Experts at a programme on Saturday underscored the need for ensuring occupational and industrial safety as well as compliance to achieve the target of increasing the plastics and packaging industry market from around $4 billion to $10 billion by next five years.
They laid the emphasis while speaking at a workshop titled “Emerging safety risk in the plastic sector: What needs to be done?” jointly organised by Bangladesh Plastic Goods Manufacturers & Exporters Association (BPGMEA), Centre for Policy Dialogue (CPD) and Friedrich-Ebert-Stiftung (FES) at the auditorium of Economic Reporters Forum (ERF) in Dhaka.
While addressing the workshop, Country Director of International Labour Organization (ILO) Bangladesh Tuomo Poutiainen said occupational and industrial safety as well as compliance is very important issue to achieve the target set in the Plastic Industry Development Policy 2023.
“It is good time to ensure the safety and compliance for Bangladesh. Out of the RMG sector, different sectors particularly plastics and chemicals should be important here. A national action plan is badly needed to ensure occupational and industrial safety and compliance,” he added.

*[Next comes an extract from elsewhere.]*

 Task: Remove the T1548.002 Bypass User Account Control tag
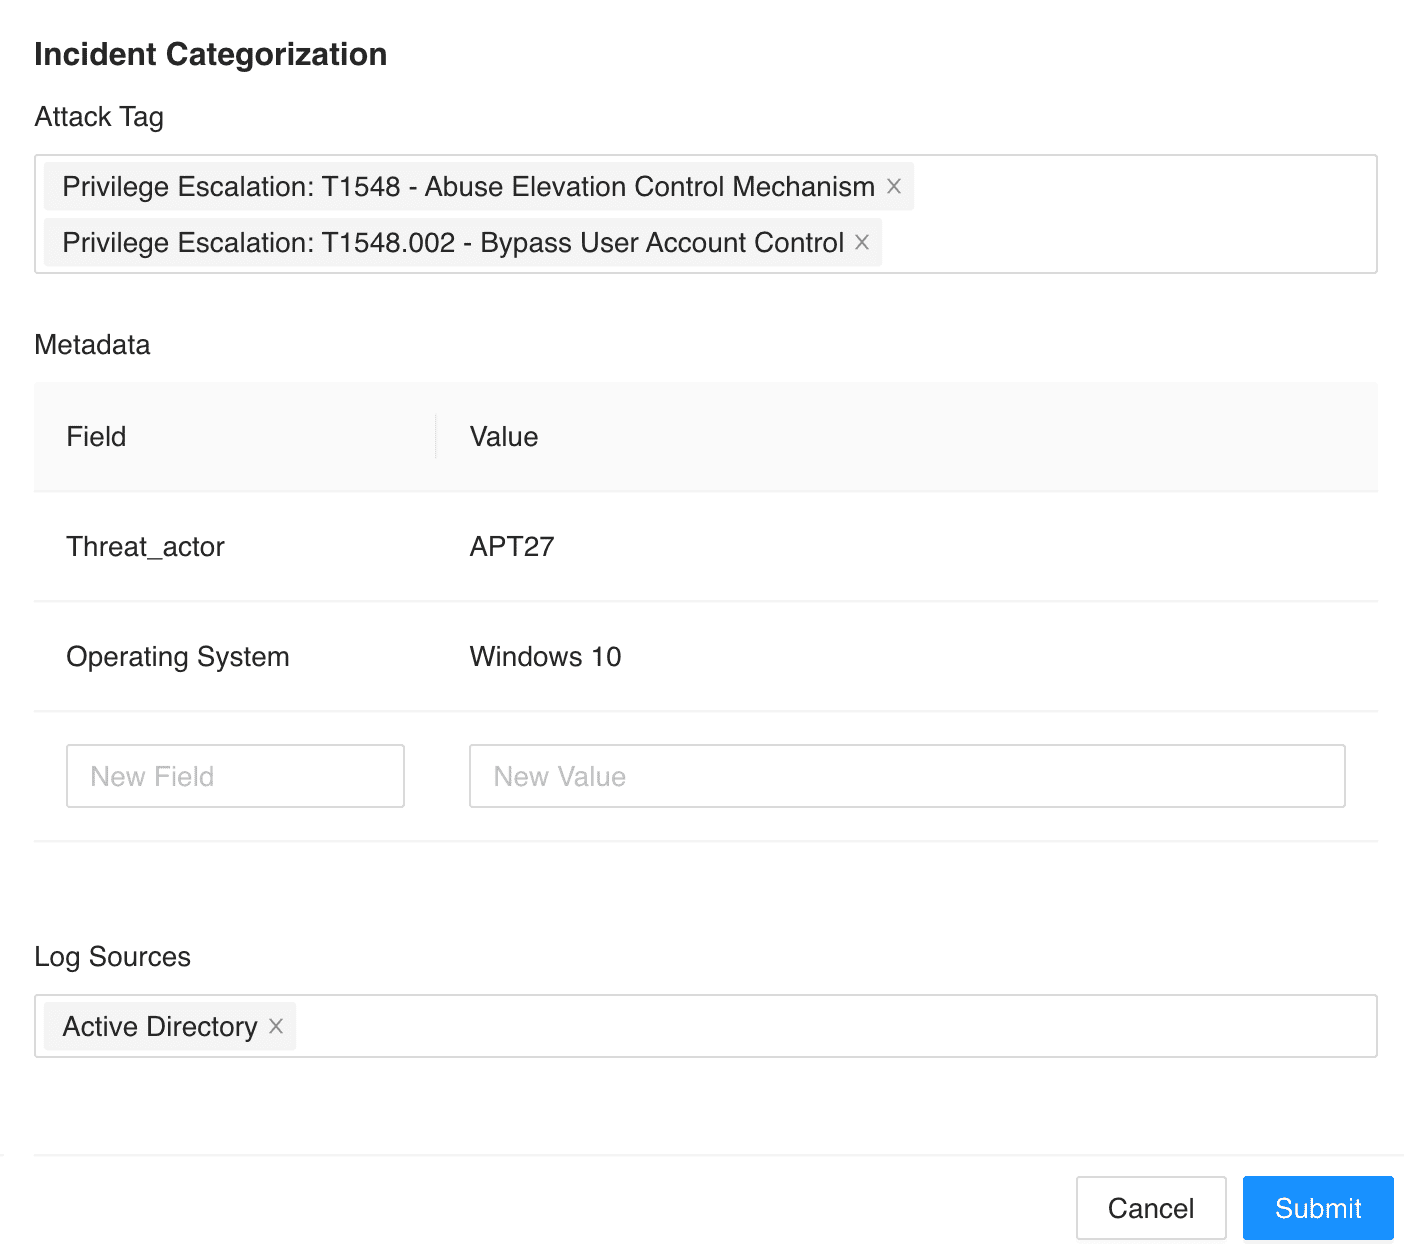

He opined that capacity building for small industries and training them up in this regard is crucial to prevent accidents. “To build better industries and safety environment for workers and workplace, the ILO will continue its support in future as well.”
Presenting a keynote paper, CPD Research Director Dr Khondaker Golam Moazzem said the plastics industry is a major non-RMG sector in Bangladesh, with around 5,000 factories contributing approximately 1 per cent to the country's gross domestic product (GDP). While a significant portion of plastics products are intended for domestic markets, Bangladesh earned $210 million in FY2023 by exporting plastic goods.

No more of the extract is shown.